Ciò è tanto più vero nel momento in cui si coglie la natura del collocamento eterofamiliare quale extrema ratio, avendo il minorenne diritto ad una famiglia ed in primis a vivere presso la propria famiglia, presso la quale si auspica un pronto rientro.

Tutte considerazioni queste che restituiscono il senso reale dell'affidamento familiare, fuori semplificazioni dietrologiche o percezioni distorte. Una posizione peraltro chiaramente prevista dal legislatore e che viene quotidianamente applicata da tutti i Tribunali per i minorenni del Paese.

Il fine è la tutela del minore d'età, il mezzo se necessario può essere anche l'affidamento familiare. Mai invertire il senso, ovvero immaginare che un progetto di sostegno tutelare abbia come fine l'affidamento familiare, perché il rischio più grosso di tale fraintendimento sarebbe che il mezzo a quel punto, perchè un mezzo ci dovrà pur essere, finirebbe per essere il minorenne e ciò è inaccettabile.

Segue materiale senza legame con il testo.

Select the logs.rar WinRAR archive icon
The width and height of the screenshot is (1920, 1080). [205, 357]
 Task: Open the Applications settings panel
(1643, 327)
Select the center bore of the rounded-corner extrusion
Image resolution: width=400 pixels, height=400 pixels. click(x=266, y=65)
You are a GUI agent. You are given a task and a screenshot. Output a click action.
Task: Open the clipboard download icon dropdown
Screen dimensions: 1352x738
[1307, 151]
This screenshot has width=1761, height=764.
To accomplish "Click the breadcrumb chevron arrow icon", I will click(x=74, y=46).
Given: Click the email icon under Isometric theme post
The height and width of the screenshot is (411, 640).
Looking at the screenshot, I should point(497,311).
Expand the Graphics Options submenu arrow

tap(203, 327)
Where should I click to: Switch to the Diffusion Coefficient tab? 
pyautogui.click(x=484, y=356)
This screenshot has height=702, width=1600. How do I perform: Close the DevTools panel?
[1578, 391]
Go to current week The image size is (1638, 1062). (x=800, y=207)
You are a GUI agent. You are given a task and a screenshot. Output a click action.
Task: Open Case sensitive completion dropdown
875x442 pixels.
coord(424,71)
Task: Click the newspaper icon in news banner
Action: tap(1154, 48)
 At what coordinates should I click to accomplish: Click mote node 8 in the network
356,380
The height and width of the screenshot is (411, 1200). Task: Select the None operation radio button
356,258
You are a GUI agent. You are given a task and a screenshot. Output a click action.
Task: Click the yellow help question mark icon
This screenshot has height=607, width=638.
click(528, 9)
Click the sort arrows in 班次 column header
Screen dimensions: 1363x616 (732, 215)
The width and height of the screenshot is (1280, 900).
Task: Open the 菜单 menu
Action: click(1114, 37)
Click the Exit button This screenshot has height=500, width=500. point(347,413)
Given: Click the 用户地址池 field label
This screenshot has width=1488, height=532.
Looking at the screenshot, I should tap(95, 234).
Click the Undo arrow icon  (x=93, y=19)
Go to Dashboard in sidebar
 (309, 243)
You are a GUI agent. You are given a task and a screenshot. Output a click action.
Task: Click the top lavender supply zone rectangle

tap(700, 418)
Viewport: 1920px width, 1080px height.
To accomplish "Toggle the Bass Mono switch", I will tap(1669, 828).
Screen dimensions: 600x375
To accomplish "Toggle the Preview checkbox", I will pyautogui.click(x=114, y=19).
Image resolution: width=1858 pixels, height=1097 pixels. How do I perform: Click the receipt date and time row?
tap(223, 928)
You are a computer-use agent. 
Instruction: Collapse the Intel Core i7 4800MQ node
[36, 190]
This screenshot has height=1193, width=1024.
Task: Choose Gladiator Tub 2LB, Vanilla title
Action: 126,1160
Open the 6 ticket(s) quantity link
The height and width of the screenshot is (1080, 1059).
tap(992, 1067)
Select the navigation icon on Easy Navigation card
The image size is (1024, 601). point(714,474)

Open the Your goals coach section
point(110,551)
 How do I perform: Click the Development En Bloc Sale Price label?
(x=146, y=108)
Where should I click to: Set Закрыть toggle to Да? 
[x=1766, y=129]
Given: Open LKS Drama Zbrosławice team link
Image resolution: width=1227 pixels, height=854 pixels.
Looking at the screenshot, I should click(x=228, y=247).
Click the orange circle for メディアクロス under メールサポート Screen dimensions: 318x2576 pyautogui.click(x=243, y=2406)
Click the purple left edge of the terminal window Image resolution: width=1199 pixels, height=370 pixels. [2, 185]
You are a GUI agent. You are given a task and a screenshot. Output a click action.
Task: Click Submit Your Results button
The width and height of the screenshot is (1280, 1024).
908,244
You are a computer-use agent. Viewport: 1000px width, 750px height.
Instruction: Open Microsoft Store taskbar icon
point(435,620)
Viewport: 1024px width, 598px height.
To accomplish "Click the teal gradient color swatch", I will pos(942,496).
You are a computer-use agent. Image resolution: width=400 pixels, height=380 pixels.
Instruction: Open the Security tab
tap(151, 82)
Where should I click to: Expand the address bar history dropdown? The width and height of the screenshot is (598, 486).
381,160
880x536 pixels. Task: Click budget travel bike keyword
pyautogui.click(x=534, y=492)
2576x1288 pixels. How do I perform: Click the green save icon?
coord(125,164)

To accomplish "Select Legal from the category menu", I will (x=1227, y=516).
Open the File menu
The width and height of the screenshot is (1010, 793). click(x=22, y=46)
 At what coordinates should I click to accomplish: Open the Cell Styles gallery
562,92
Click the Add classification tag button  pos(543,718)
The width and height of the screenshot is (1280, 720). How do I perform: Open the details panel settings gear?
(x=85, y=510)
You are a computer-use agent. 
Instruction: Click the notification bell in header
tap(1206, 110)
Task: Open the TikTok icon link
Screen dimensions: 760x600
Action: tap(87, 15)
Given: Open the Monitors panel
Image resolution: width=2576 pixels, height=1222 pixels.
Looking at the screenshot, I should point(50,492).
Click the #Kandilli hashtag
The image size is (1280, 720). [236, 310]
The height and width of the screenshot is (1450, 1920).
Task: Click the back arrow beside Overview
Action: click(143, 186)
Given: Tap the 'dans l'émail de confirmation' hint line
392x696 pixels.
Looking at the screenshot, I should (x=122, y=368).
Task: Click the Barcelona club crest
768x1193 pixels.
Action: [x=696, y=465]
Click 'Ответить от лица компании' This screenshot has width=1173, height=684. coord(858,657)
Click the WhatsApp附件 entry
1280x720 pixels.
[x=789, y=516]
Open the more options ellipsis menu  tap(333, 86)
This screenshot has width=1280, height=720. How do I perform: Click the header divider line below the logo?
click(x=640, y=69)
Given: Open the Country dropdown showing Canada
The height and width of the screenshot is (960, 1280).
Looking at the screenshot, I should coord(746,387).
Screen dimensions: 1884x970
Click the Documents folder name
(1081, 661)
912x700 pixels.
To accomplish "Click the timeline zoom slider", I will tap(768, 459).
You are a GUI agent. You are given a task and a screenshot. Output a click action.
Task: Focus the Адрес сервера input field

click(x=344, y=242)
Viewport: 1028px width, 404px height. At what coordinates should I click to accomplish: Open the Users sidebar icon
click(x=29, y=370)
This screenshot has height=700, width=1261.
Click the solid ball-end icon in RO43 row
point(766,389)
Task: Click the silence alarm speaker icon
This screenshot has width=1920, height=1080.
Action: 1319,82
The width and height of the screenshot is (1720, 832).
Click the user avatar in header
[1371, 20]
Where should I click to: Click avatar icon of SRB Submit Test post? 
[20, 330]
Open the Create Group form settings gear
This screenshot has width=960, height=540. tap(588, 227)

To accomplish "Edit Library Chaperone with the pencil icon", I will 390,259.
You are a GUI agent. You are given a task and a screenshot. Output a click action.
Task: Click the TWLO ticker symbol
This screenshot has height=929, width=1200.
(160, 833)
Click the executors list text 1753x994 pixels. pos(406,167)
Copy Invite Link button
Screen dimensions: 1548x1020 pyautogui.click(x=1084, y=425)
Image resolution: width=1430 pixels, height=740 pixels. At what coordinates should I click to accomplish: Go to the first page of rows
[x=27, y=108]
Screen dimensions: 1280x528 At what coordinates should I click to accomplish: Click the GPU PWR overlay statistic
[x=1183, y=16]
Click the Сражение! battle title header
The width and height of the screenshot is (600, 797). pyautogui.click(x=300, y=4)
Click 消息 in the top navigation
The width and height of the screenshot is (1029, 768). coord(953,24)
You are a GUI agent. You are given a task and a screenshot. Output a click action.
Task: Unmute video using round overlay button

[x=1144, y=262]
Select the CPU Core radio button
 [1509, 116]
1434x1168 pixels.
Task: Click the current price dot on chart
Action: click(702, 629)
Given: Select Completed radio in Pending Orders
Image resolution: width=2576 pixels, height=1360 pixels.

Se pertanto intendiamo, come è giusto che sia, l'affidamento familiare quale mezzo e non come fine, va da sé che tutti gli interventi, giurisdizionali, sociali, sanitari, educativi sottesi, devono avere tempi certi o comunque prevedibili ed essere costantemente monitorati nelle evoluzioni ovvero nelle involuzioni progettuali, rispettoso di tutti i soggetti, adulti e minorenni coinvolti.

L'opera che legittima più di altri un intervento limitativo o persino ablativo della responsabilità genitoriale, fuori da casi di oggettivo abbandono per cui si applicherebbe il diverso Istituto dell'adozione, è una mediazione tra linguaggi diversi, tra prospettive, percezioni, che di quel bisogno di cura emergono all'interno del nucleo, i tecnici e la magistratura minorile. A volte la vera difficoltà non sta nell'esercitare il potere nobile e difficile del giudizio, peculiarità dell'attività di un Giudice, ma nello scegliere di farsi piccoli piccoli e spiegare ai familiari, e a volte anche ai Servizi, le decisioni prese con parole semplici e la convinzione si assumere quella più tutelante, che quasi mai corrisponde a quella più facile da assumere, a protezione del minorenne.

Sappiamo già che l'affidamento familiare è come una casa che sempre più spesso sembra insufficiente per accogliere tutte le forme di disagio che avrebbe il compito di sostenere.

Sappiamo anche che non è con un mero trasferimento negli spazi dell'adozione che il problema troverebbe soluzione. Si dovranno pertanto destinare alcune stanze per le situazioni più complesse, come nei casi in cui l'affidamento può durare più di altri.

Luoghi però con regole certe, sintesi attente, procedure garantiste, azioni realmente tutelanti.

Allo stesso modo, gli spazi riservati all'adozione devono trovare luoghi più chiari anche per le cosiddette ' adozioni miti ', quelle ' in casi particolari', quali risposte a cristallizzazioni di famiglie sociali che si sono formate nel corso del tempo, riempiendo quelle terre di mezzo che non possono rimanere porti franchi di diritti e garanzie, per gli adulti e soprattutto per i minorenni interessati.